Saved records:
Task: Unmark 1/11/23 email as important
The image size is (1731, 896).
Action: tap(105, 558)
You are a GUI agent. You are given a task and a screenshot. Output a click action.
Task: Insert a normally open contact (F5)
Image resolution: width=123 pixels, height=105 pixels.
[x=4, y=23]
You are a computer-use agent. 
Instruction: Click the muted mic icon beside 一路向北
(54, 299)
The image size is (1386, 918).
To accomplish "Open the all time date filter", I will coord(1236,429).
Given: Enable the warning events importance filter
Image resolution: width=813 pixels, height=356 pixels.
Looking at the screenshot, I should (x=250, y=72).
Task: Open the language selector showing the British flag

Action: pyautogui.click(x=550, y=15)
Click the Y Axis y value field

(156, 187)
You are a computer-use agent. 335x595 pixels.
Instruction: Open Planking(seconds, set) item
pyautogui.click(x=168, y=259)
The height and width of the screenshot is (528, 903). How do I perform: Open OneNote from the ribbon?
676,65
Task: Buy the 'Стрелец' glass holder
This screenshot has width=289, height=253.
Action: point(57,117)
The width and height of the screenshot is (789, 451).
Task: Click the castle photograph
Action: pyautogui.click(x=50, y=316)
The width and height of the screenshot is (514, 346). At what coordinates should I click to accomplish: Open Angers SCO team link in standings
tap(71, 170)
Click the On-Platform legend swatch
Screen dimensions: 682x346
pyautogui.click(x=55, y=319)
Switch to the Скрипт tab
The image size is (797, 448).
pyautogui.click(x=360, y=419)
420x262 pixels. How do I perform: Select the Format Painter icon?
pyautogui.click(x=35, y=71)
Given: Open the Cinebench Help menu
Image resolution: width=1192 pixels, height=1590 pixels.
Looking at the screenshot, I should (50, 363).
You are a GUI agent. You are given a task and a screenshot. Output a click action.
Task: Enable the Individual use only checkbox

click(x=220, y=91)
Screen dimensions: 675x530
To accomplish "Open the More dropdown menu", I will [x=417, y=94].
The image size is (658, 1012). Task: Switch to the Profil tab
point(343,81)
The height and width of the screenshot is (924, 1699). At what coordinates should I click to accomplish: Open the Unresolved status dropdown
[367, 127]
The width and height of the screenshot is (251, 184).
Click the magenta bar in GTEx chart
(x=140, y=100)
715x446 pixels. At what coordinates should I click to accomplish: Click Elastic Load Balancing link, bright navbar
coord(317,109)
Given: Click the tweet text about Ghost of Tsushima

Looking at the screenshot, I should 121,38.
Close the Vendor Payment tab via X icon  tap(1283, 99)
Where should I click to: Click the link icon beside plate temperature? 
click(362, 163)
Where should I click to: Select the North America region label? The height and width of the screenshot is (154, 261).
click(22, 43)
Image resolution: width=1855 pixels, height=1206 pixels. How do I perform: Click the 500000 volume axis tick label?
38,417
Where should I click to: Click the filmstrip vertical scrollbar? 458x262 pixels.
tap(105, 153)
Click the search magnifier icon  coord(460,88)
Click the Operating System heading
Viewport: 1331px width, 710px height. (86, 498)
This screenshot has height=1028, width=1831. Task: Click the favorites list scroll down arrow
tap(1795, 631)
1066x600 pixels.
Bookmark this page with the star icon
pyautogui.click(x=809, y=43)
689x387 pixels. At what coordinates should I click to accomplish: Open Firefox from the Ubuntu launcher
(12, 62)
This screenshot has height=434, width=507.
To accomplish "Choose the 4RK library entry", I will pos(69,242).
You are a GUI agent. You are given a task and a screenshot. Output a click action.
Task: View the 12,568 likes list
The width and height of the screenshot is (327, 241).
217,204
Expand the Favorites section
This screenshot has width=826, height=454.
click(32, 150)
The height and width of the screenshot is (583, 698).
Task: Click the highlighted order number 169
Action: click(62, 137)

■ **Work to complete**
Render the listing above as a Markdown table with the columns Row and Line. Number each line and leave out blank lines.

■ **Result**
| Row | Line |
|---|---|
| 1 | Task: Unmark 1/11/23 email as important |
| 2 | The image size is (1731, 896). |
| 3 | Action: tap(105, 558) |
| 4 | You are a GUI agent. You are given a task and a screenshot. Output a click action. |
| 5 | Task: Insert a normally open contact (F5) |
| 6 | Image resolution: width=123 pixels, height=105 pixels. |
| 7 | [x=4, y=23] |
| 8 | You are a computer-use agent.  |
| 9 | Instruction: Click the muted mic icon beside 一路向北 |
| 10 | (54, 299) |
| 11 | The image size is (1386, 918). |
| 12 | To accomplish "Open the all time date filter", I will coord(1236,429). |
| 13 | Given: Enable the warning events importance filter |
| 14 | Image resolution: width=813 pixels, height=356 pixels. |
| 15 | Looking at the screenshot, I should (x=250, y=72). |
| 16 | Task: Open the language selector showing the British flag |
| 17 | Action: pyautogui.click(x=550, y=15) |
| 18 | Click the Y Axis y value field |
| 19 | (156, 187) |
| 20 | You are a computer-use agent. 335x595 pixels. |
| 21 | Instruction: Open Planking(seconds, set) item |
| 22 | pyautogui.click(x=168, y=259) |
| 23 | The height and width of the screenshot is (528, 903). How do I perform: Open OneNote from the ribbon? |
| 24 | 676,65 |
| 25 | Task: Buy the 'Стрелец' glass holder |
| 26 | This screenshot has width=289, height=253. |
| 27 | Action: point(57,117) |
| 28 | The width and height of the screenshot is (789, 451). |
| 29 | Task: Click the castle photograph |
| 30 | Action: pyautogui.click(x=50, y=316) |
| 31 | The width and height of the screenshot is (514, 346). At what coordinates should I click to accomplish: Open Angers SCO team link in standings |
| 32 | tap(71, 170) |
| 33 | Click the On-Platform legend swatch |
| 34 | Screen dimensions: 682x346 |
| 35 | pyautogui.click(x=55, y=319) |
| 36 | Switch to the Скрипт tab |
| 37 | The image size is (797, 448). |
| 38 | pyautogui.click(x=360, y=419) |
| 39 | 420x262 pixels. How do I perform: Select the Format Painter icon? |
| 40 | pyautogui.click(x=35, y=71) |
| 41 | Given: Open the Cinebench Help menu |
| 42 | Image resolution: width=1192 pixels, height=1590 pixels. |
| 43 | Looking at the screenshot, I should (50, 363). |
| 44 | You are a GUI agent. You are given a task and a screenshot. Output a click action. |
| 45 | Task: Enable the Individual use only checkbox |
| 46 | click(x=220, y=91) |
| 47 | Screen dimensions: 675x530 |
| 48 | To accomplish "Open the More dropdown menu", I will [x=417, y=94]. |
| 49 | The image size is (658, 1012). Task: Switch to the Profil tab |
| 50 | point(343,81) |
| 51 | The height and width of the screenshot is (924, 1699). At what coordinates should I click to accomplish: Open the Unresolved status dropdown |
| 52 | [367, 127] |
| 53 | The width and height of the screenshot is (251, 184). |
| 54 | Click the magenta bar in GTEx chart |
| 55 | (x=140, y=100) |
| 56 | 715x446 pixels. At what coordinates should I click to accomplish: Click Elastic Load Balancing link, bright navbar |
| 57 | coord(317,109) |
| 58 | Given: Click the tweet text about Ghost of Tsushima |
| 59 | Looking at the screenshot, I should 121,38. |
| 60 | Close the Vendor Payment tab via X icon  tap(1283, 99) |
| 61 | Where should I click to: Click the link icon beside plate temperature?  |
| 62 | click(362, 163) |
| 63 | Where should I click to: Select the North America region label? The height and width of the screenshot is (154, 261). |
| 64 | click(22, 43) |
| 65 | Image resolution: width=1855 pixels, height=1206 pixels. How do I perform: Click the 500000 volume axis tick label? |
| 66 | 38,417 |
| 67 | Where should I click to: Click the filmstrip vertical scrollbar? 458x262 pixels. |
| 68 | tap(105, 153) |
| 69 | Click the search magnifier icon  coord(460,88) |
| 70 | Click the Operating System heading |
| 71 | Viewport: 1331px width, 710px height. (86, 498) |
| 72 | This screenshot has height=1028, width=1831. Task: Click the favorites list scroll down arrow |
| 73 | tap(1795, 631) |
| 74 | 1066x600 pixels. |
| 75 | Bookmark this page with the star icon |
| 76 | pyautogui.click(x=809, y=43) |
| 77 | 689x387 pixels. At what coordinates should I click to accomplish: Open Firefox from the Ubuntu launcher |
| 78 | (12, 62) |
| 79 | This screenshot has height=434, width=507. |
| 80 | To accomplish "Choose the 4RK library entry", I will pos(69,242). |
| 81 | You are a GUI agent. You are given a task and a screenshot. Output a click action. |
| 82 | Task: View the 12,568 likes list |
| 83 | The width and height of the screenshot is (327, 241). |
| 84 | 217,204 |
| 85 | Expand the Favorites section |
| 86 | This screenshot has width=826, height=454. |
| 87 | click(32, 150) |
| 88 | The height and width of the screenshot is (583, 698). |
| 89 | Task: Click the highlighted order number 169 |
| 90 | Action: click(62, 137) |